= TASK GOAL =
Make an exact copy of the lines from the one containing "How do I perform: Click" through the end of the material, including both ends but no pictures.

= RECORDS PROVIDED =
┄┄┄┄┄┄
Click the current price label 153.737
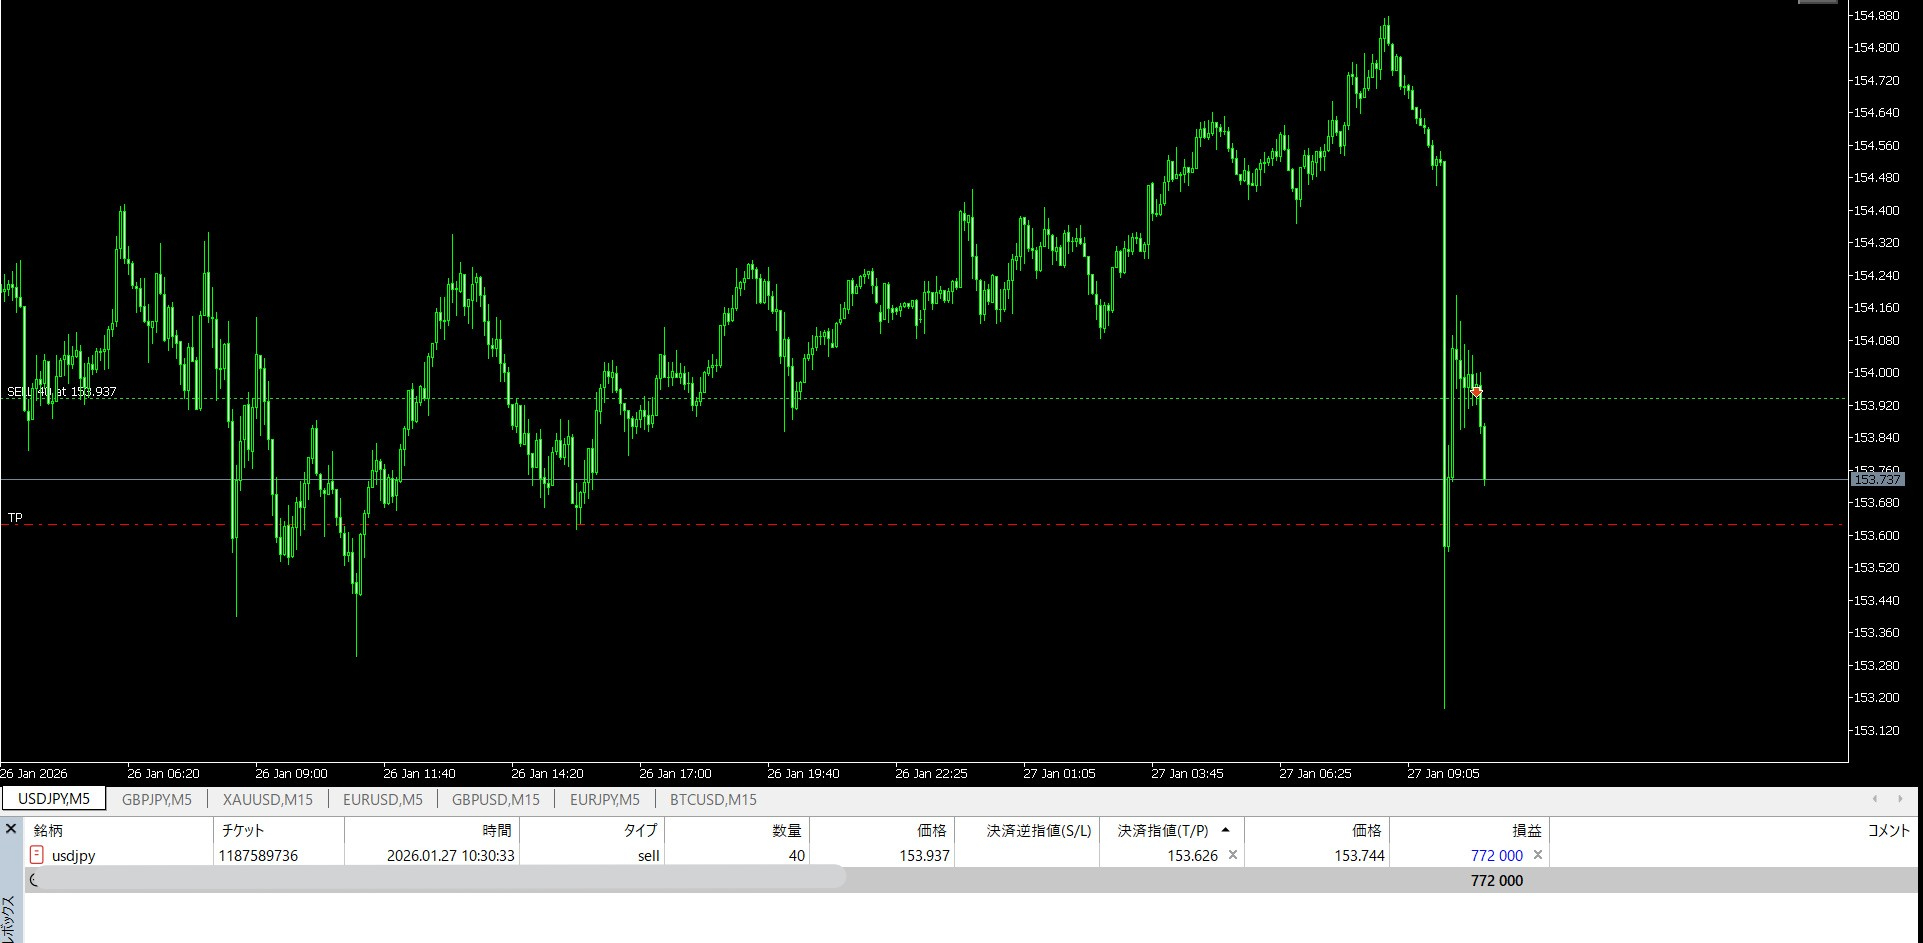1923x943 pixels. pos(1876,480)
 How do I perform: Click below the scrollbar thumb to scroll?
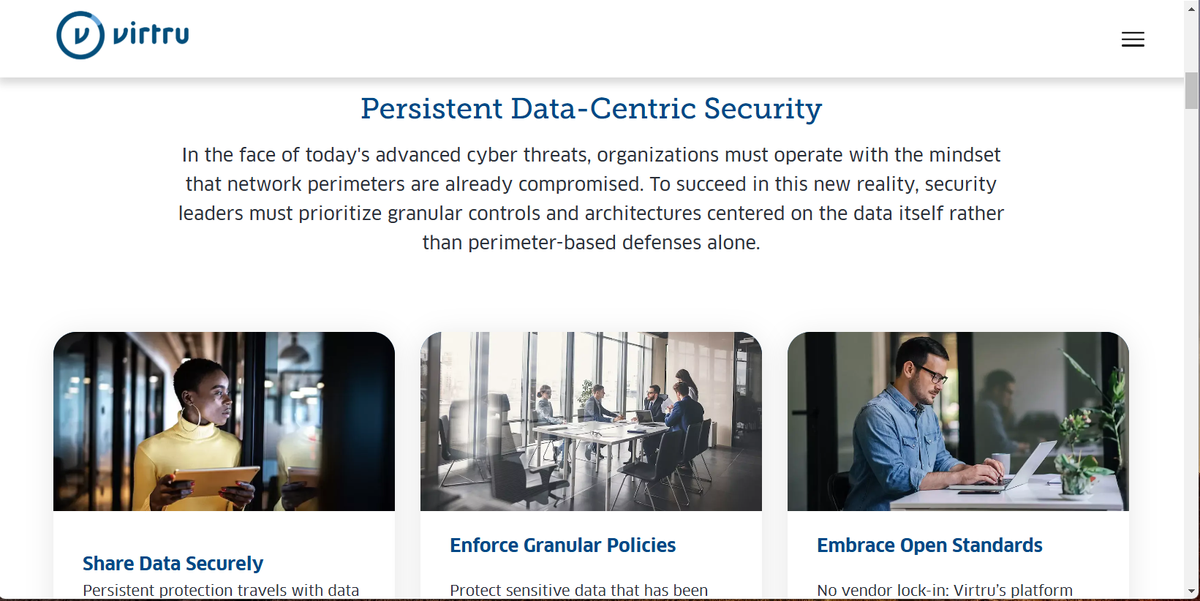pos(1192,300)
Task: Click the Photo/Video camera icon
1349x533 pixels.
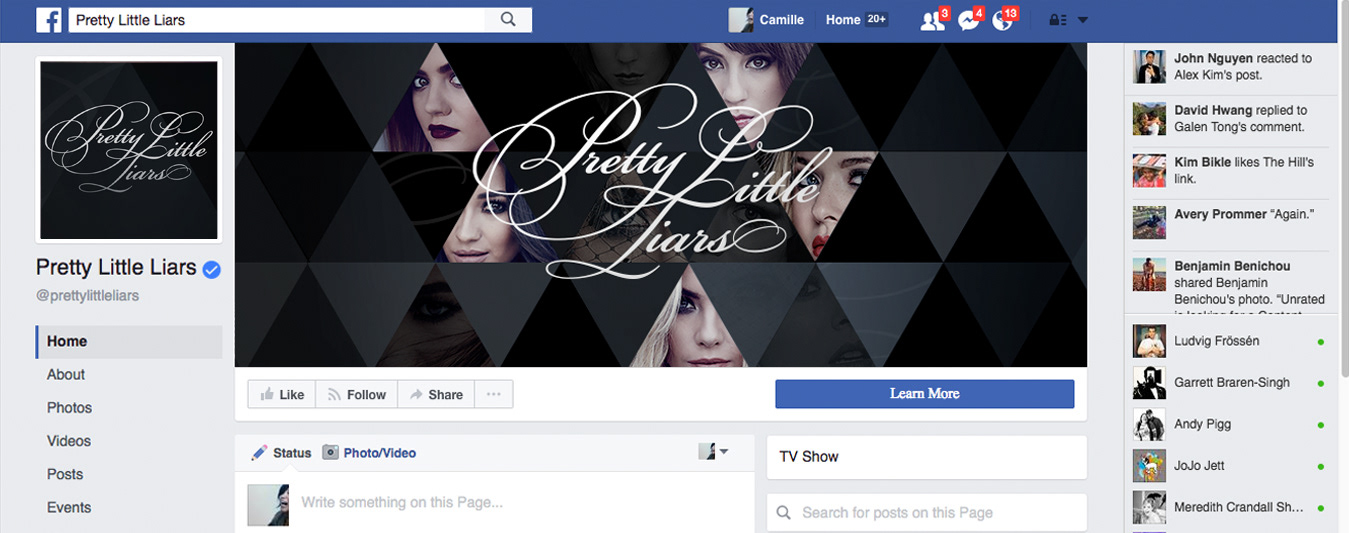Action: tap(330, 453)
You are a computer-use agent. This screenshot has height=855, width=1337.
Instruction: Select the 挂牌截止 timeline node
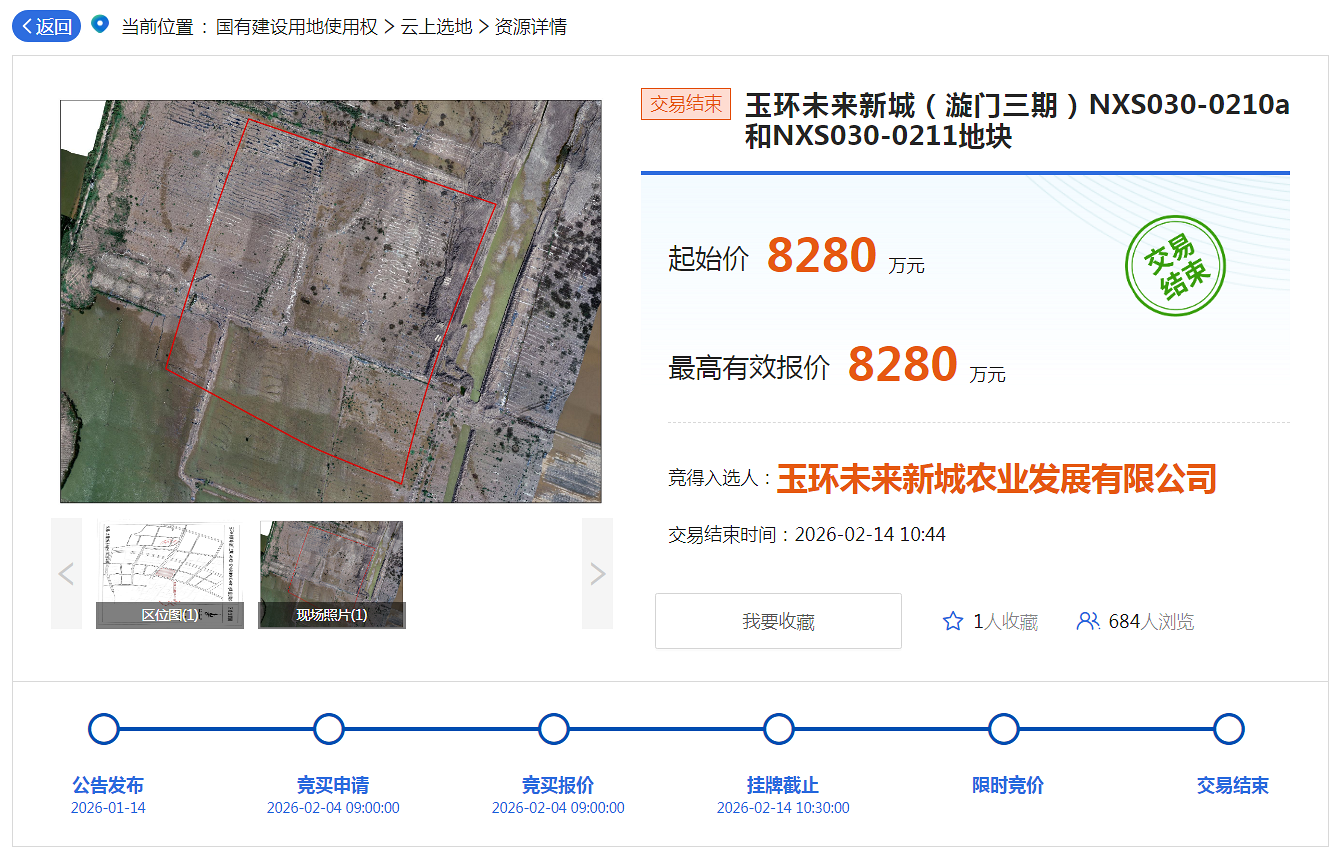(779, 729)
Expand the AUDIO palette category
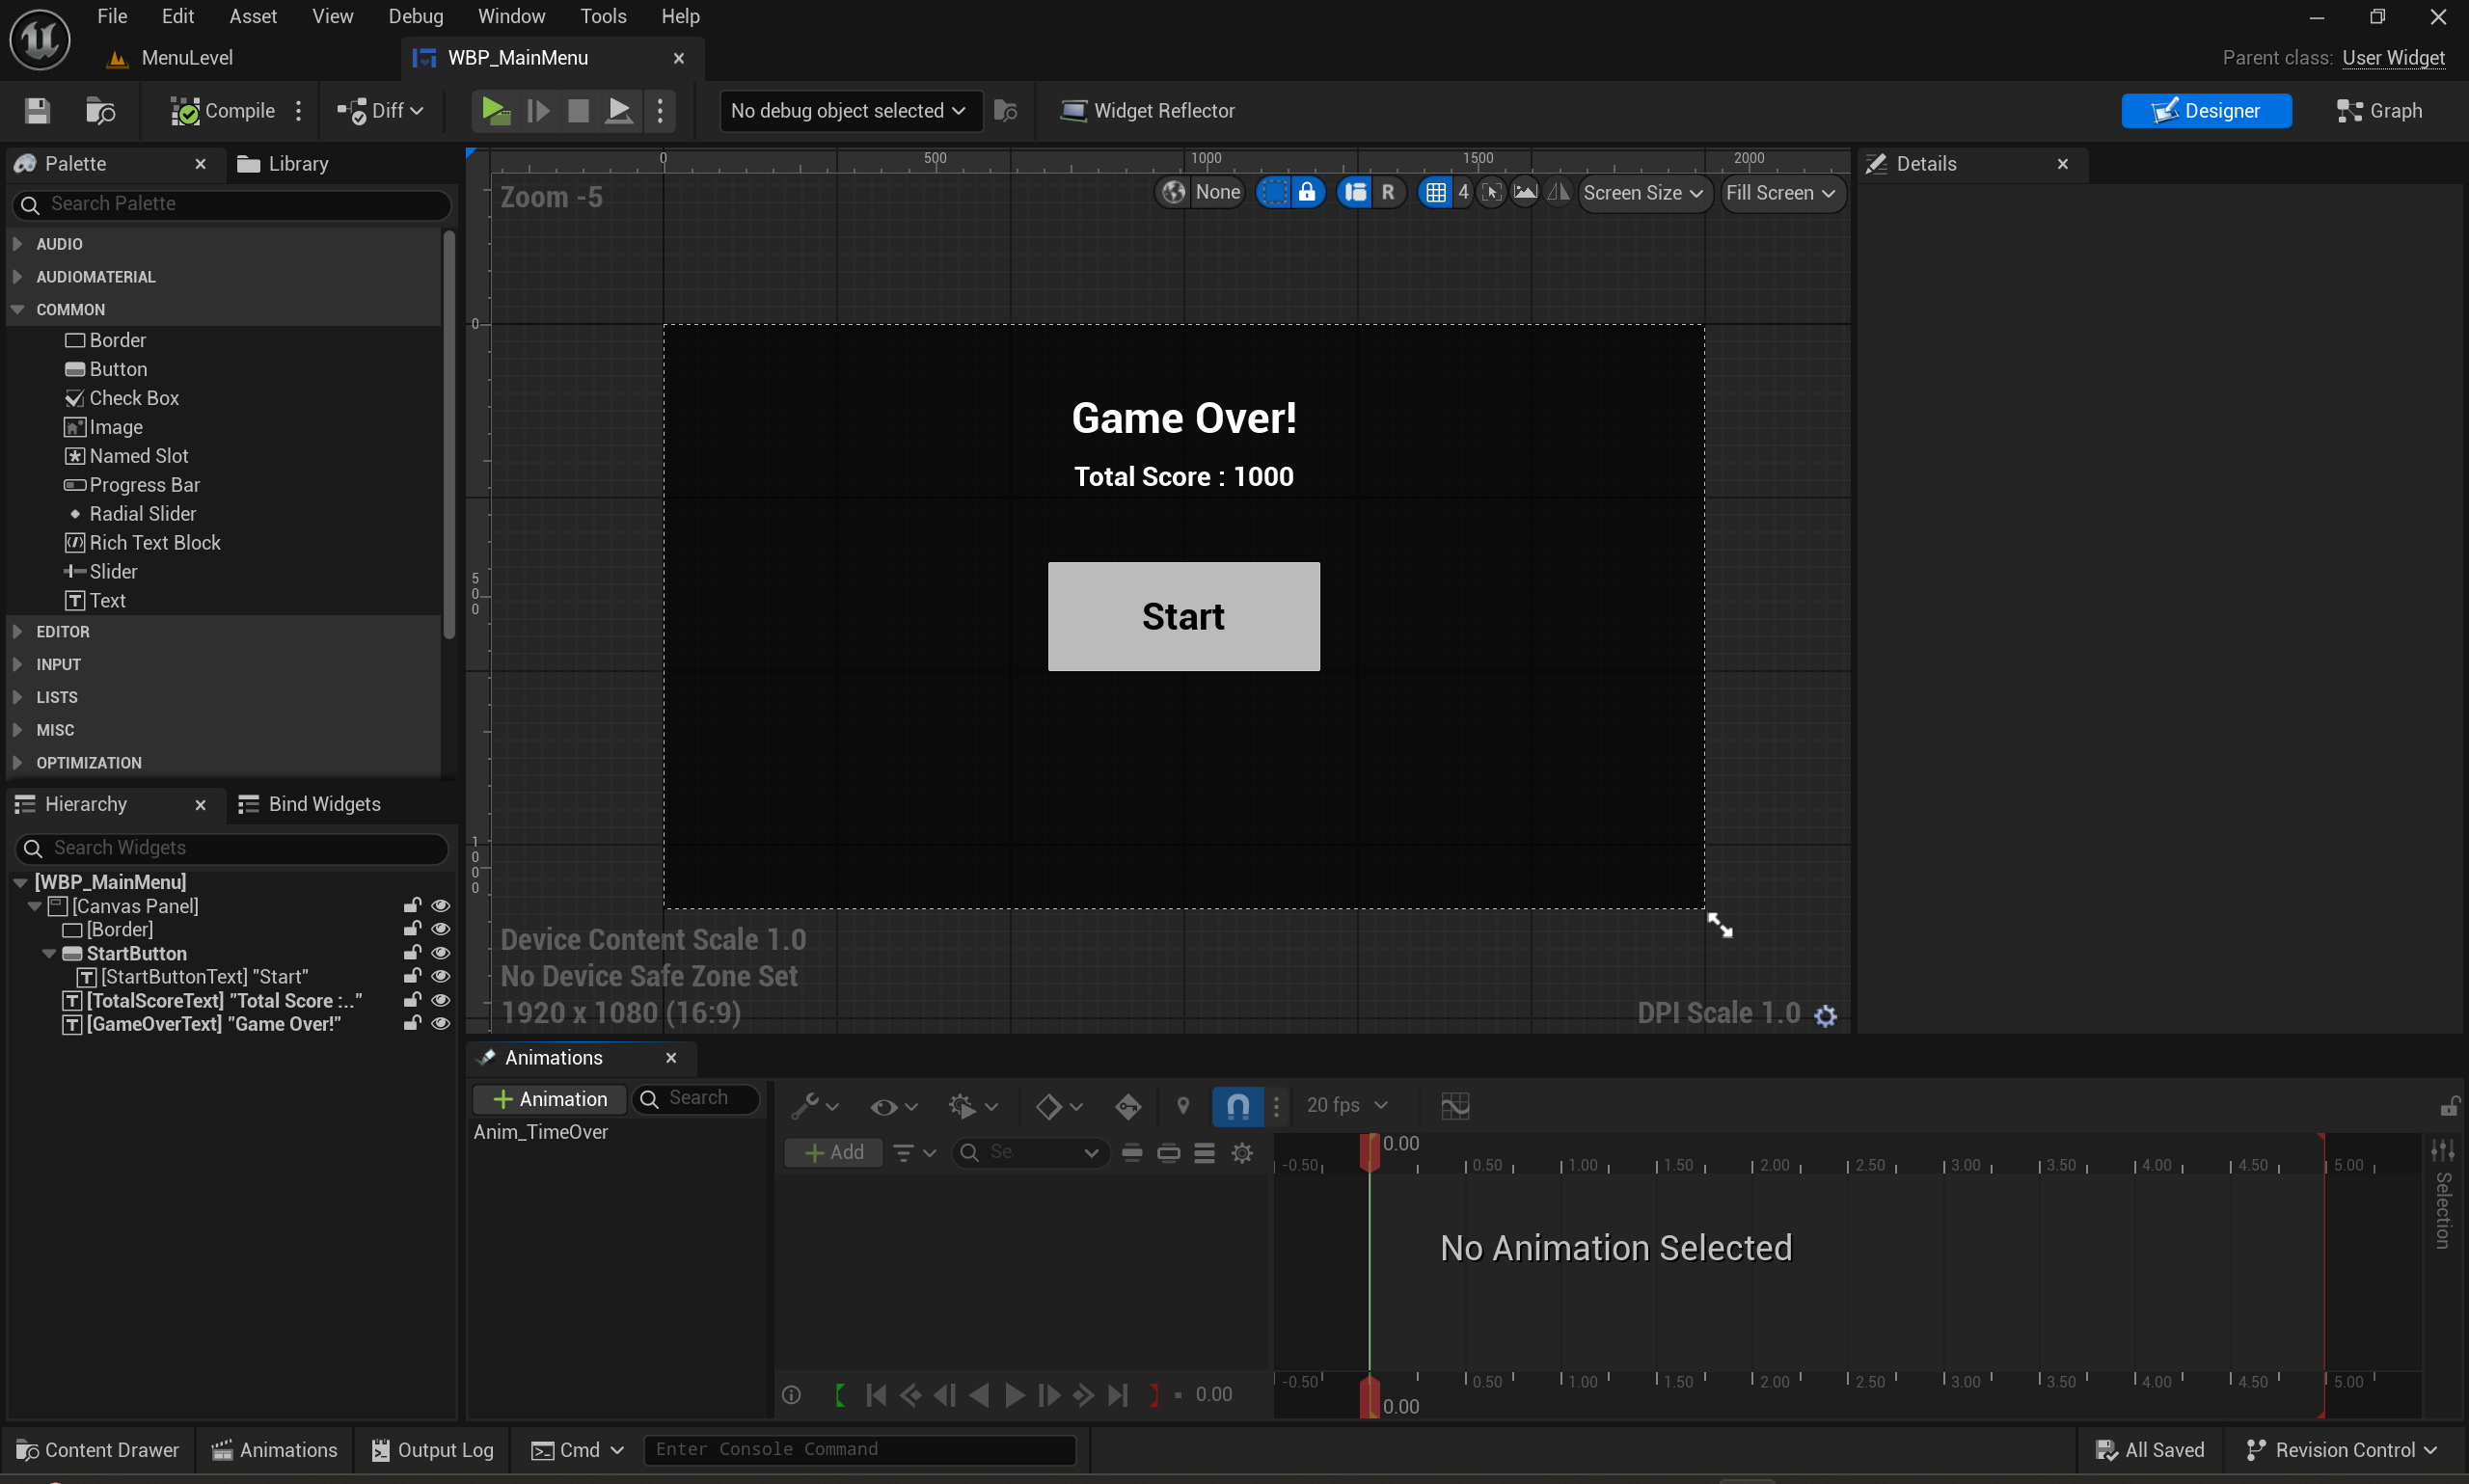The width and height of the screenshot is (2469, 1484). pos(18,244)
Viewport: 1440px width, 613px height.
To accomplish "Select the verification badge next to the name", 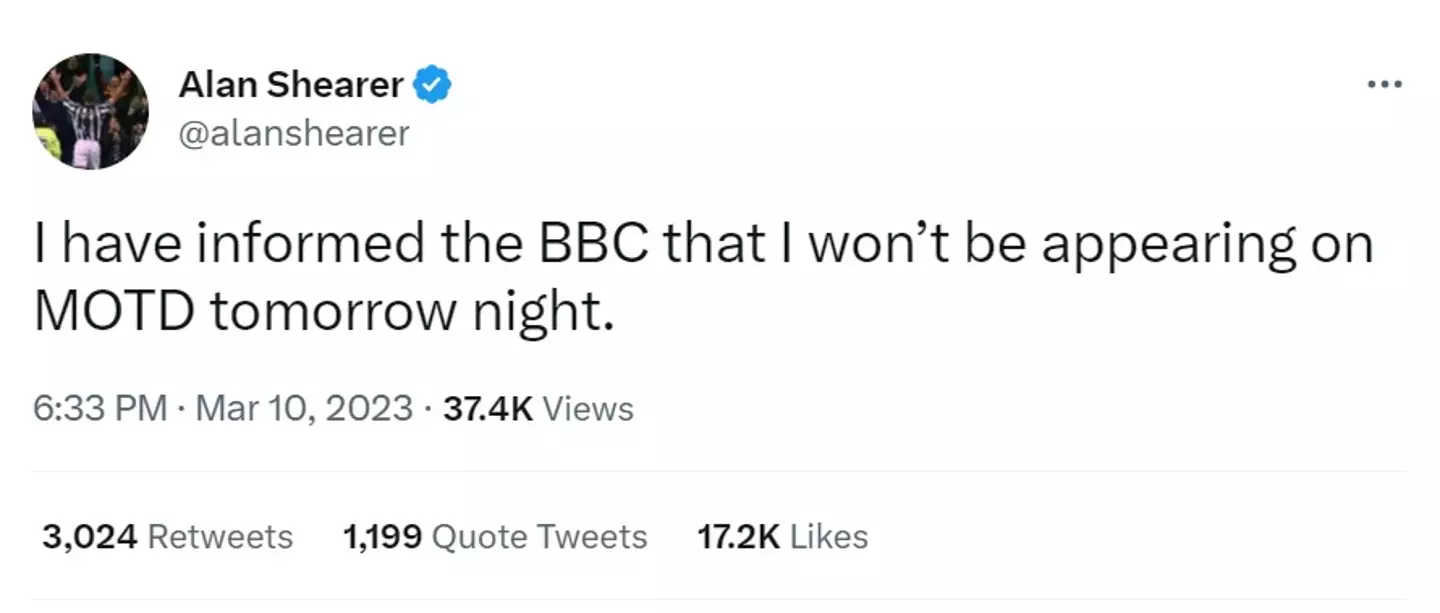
┄┄┄┄┄┄
= RESPONSE BOX =
 How do I perform: Click below the scrollbar thumb to scroll?
pos(1192,300)
Task: Click the Photo/Video camera icon
1349x533 pixels.
Action: tap(330, 453)
You are a computer-use agent. This screenshot has height=855, width=1337.
Instruction: Select the 挂牌截止 timeline node
(779, 729)
Expand the AUDIO palette category
The width and height of the screenshot is (2469, 1484). pos(18,244)
Viewport: 1440px width, 613px height.
To accomplish "Select the verification badge next to the name", 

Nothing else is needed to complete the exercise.